> **WHAT YOU SHOULD DO**
From the records, pick out and copy each line containing "results".

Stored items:
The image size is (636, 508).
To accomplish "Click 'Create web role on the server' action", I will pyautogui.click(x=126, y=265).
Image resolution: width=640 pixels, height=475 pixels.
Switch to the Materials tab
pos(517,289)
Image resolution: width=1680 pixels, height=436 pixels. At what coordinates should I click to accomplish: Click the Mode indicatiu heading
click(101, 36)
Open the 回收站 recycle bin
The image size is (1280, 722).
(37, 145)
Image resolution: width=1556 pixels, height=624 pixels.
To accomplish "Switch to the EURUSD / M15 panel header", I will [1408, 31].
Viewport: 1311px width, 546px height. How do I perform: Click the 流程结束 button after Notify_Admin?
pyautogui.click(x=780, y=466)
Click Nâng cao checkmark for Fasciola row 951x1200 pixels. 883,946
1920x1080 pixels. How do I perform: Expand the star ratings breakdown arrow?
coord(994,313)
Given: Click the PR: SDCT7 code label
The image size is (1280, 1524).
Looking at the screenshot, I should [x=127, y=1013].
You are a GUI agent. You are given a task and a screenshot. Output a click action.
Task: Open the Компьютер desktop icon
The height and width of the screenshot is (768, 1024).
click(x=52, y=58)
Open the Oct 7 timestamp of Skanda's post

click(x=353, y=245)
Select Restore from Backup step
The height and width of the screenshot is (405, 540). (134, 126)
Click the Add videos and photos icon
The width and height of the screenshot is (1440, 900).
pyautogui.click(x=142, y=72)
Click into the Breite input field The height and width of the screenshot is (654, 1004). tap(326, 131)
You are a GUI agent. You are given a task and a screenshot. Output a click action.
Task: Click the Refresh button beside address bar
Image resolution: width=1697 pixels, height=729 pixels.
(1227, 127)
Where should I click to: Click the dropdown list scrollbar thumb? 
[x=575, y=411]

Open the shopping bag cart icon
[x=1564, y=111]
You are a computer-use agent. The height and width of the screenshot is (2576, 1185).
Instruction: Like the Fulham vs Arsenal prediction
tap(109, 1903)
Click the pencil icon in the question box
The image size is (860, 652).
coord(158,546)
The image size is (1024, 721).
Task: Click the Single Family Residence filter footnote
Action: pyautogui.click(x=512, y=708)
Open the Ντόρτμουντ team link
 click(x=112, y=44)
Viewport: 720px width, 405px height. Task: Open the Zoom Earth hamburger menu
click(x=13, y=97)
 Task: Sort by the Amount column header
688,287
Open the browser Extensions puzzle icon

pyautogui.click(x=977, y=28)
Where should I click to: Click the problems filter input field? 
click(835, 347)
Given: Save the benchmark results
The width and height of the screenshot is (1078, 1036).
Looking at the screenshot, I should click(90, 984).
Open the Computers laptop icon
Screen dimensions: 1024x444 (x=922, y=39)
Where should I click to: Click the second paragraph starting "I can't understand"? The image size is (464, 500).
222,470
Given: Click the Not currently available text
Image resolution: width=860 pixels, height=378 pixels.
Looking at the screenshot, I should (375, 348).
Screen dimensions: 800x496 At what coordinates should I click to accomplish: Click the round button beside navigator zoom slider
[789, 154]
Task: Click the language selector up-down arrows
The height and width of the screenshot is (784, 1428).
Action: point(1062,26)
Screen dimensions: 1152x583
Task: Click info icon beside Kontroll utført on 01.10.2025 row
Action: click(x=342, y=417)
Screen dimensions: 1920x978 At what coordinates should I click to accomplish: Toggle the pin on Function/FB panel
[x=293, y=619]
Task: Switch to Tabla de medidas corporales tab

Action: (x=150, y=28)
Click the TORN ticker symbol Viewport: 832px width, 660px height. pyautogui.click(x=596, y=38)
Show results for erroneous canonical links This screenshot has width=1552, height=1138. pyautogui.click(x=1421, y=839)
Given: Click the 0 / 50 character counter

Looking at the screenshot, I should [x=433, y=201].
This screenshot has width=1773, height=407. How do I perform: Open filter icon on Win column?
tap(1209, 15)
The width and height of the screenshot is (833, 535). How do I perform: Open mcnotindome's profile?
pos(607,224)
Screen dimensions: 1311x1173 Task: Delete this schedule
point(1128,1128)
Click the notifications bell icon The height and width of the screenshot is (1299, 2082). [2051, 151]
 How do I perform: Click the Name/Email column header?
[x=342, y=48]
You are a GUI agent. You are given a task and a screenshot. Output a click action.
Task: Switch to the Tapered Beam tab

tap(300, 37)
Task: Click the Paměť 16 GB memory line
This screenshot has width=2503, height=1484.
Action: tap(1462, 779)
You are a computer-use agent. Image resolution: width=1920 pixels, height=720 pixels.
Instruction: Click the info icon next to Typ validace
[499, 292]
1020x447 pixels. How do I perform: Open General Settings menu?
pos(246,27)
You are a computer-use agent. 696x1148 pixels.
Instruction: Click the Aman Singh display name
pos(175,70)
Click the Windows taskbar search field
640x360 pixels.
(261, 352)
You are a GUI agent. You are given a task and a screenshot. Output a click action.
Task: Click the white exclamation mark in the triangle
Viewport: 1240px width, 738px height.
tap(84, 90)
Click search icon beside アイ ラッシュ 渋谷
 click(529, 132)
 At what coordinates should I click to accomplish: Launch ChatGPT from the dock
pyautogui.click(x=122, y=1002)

> **OUTPUT**
Given: Save the benchmark results
Show results for erroneous canonical links This screenshot has width=1552, height=1138. pyautogui.click(x=1421, y=839)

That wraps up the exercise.